This stone is about 1-2 inches thick and stands taller than all of the uniform confederate grave stones and even most of the other non-uniform grave stones. The tall monolithic presence of this stone embedded within a sea of uniform graves identifies it as different and separable from rest of the military graves. Because the sharp rectangular structure is simple yet so distinct from the others, one’s eye is immediately drawn to it because it conveys strength and sturdiness. But when one steps up to it and reads its inscription, he or she may be disappointed to see that it reads in the same fashion as all of the others. Yet one of the lines should stand out: “Age 17 years.” This short inscription answers the question of why this particular stone is so prominent and different from the others.

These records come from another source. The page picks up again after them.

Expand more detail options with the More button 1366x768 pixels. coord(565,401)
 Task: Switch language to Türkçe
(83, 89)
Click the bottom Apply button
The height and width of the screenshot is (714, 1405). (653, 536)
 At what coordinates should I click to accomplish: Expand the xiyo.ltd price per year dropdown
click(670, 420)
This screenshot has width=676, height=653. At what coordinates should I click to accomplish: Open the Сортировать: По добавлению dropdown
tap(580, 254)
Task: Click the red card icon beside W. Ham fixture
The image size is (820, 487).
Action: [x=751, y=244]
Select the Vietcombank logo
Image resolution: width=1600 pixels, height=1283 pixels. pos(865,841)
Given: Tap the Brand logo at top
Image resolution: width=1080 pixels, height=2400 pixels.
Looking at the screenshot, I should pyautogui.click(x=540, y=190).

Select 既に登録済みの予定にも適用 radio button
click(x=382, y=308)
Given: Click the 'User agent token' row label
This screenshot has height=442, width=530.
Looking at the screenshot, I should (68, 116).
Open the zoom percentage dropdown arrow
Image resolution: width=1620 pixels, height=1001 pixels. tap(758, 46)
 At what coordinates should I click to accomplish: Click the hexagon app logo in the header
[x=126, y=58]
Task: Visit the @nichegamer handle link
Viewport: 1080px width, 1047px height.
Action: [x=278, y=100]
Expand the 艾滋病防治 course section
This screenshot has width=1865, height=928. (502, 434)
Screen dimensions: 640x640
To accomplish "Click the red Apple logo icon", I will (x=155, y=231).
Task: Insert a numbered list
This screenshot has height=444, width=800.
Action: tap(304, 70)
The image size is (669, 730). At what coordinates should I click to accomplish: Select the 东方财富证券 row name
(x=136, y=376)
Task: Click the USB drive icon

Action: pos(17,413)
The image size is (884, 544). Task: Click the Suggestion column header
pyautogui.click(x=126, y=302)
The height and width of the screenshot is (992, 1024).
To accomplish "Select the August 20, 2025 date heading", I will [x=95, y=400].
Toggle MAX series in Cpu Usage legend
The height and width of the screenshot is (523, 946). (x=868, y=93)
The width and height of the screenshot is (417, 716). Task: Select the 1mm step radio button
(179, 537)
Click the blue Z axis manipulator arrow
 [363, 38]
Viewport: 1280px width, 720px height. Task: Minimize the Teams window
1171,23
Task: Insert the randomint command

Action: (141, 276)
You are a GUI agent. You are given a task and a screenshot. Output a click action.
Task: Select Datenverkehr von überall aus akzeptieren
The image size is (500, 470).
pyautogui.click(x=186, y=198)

While death was plentiful during the civil war, death under the age of 18 was still fairly rare and definitely devastating to families and loved ones. The loved ones who designed this stone and its inscription wanted the dead young man to be remembered and separated from all of the other Confederate dead. Initially one may think that the ones left behind were bitter about this young man’s death and thus created a more distinct stone. However the Confederate symbols in the top corners suggest that this man was passionate enough about the Confederate cause to sacrifice his own life, and thus his family and loved ones attempt to signify that passion through a prominent grave stone.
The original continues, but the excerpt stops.